## Excerpted passage

======

Some time ago I felt greatly wronged by someone I considered to be a friend. I had gone to great and time-consuming lengths to help this person and—to my grandiose way of thinking anyway—improve their visibility in the world as well as their fortunes. I’d been in this position before and had ruefully dealt with the fall-out of my own bitter resentment for years to come. I thought I’d learned something from the past, that I’d finally acknowledged that the pendulum had swung too wildly in the direction of the person or persons I was helping. In the former case, the end result was that I’d felt used and unappreciated. This time around, I endeavored to take care of myself and make certain I was fairly compensated for my hard work.

“Make sure you get something for yourself this time,” my husband warned me.

He’d been a party to the fall-out, and was well aware of my tendency to immerse myself in the lives and needs of others to the exclusion of my own. I thought because I’d asked for remuneration I’d taken care of business. In the end, however, the hours of service proved long and arduous, and gobbled up far more time than I had anticipated. I felt little resentment at first, but when the party involved made the incredible remark that they might need remuneration from me, I concluded that s/he had not the slightest inkling of the huge time commitment I had made on his/her behalf. This was insulting enough, but when this individual followed up the remark by an action that I considered to be an enormous breach of appropriate professional conduct, I felt the cruel winds of thanklessness and heartlessness billow my already tattered sails. I began to fervently wish away the months of hard work that I now deemed completely wasted on an unfeeling ingrate and unworthy friend.  And I mourned the end of the friendship, which I now considered sullied and ruined.

======

## Material provided
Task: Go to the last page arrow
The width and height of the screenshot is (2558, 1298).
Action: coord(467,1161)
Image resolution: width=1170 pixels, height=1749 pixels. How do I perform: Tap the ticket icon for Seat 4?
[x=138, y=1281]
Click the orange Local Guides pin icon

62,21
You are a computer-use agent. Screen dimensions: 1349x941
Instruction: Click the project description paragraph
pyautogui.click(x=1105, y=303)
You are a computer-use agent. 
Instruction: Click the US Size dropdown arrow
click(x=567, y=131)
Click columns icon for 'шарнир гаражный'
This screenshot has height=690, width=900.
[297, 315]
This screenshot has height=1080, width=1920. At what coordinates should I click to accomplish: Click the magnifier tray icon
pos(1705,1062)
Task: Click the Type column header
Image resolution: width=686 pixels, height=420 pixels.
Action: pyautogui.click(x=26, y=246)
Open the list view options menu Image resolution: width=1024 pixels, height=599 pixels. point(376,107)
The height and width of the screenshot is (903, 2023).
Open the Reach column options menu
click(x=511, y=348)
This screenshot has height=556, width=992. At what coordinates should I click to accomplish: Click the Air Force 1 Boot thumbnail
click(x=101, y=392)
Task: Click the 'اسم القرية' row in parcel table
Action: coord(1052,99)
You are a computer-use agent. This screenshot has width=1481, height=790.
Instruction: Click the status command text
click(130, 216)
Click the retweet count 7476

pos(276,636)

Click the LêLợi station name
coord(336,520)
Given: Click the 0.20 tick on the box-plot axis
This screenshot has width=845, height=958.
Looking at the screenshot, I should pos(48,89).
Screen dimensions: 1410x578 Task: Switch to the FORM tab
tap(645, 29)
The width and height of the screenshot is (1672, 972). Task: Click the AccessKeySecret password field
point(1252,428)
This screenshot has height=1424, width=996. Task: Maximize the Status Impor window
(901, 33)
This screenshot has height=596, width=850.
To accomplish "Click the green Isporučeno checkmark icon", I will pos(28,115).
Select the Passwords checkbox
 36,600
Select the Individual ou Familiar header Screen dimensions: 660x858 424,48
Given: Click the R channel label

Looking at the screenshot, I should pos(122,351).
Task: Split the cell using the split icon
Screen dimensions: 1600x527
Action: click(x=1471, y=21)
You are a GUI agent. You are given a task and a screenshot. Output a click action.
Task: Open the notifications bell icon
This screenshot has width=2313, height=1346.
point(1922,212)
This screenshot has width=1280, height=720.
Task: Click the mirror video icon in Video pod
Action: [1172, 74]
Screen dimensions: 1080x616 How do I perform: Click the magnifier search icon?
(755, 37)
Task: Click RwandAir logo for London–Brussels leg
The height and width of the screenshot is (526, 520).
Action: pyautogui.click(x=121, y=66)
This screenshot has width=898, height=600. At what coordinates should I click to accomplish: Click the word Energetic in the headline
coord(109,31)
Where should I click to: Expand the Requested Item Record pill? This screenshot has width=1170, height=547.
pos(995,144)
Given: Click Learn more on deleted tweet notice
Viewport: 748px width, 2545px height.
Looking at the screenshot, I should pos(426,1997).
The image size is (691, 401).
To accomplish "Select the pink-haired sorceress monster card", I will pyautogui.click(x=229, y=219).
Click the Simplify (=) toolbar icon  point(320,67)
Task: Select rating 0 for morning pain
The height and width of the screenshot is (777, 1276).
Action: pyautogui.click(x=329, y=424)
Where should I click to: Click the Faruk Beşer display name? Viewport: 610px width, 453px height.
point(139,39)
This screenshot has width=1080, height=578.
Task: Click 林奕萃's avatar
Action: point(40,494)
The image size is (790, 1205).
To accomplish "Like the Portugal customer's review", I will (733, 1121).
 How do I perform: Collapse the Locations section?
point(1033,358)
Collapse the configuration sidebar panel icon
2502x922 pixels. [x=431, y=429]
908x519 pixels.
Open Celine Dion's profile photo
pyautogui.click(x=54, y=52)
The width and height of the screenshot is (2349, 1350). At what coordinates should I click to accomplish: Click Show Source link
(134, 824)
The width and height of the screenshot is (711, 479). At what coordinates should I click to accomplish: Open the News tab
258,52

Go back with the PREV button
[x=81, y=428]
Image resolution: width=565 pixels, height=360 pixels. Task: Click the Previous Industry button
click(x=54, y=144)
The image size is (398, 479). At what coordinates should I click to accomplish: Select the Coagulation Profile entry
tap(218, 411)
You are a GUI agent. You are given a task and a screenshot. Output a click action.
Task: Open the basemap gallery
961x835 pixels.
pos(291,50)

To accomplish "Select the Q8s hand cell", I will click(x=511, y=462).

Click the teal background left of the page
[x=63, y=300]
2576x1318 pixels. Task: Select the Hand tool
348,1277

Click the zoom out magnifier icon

======

## Instructions to follow
Carry on the account of feeling wronged by a friend, picking up after its final sentence. You can set the records aside; none of what follows uses them.

## Result
The month following the incident was a truly terrible time for me, the more so because of the fierce anger, outrage and disgust I bore in my heart toward the person I felt so egregiously wronged by. All of the pain of the prior experience my husband had warned me about rose up in me. All at once I felt sickened and revolted by human nature and the accompanying insensitive stupidity of the human ego and its pathetic frailty. But no: the irony did not strike me at all. The frailty I pounced upon and condemned belonged entirely to the other person. In other words: their shortsightedness, their unfairness, and their callous, crude, unforgivable behavior. It never occurred to me that my own grudging self-righteousness said more about me than it did about them. Indeed, it never occurred to me that I was growing depressed due to the anger germinating inside of me.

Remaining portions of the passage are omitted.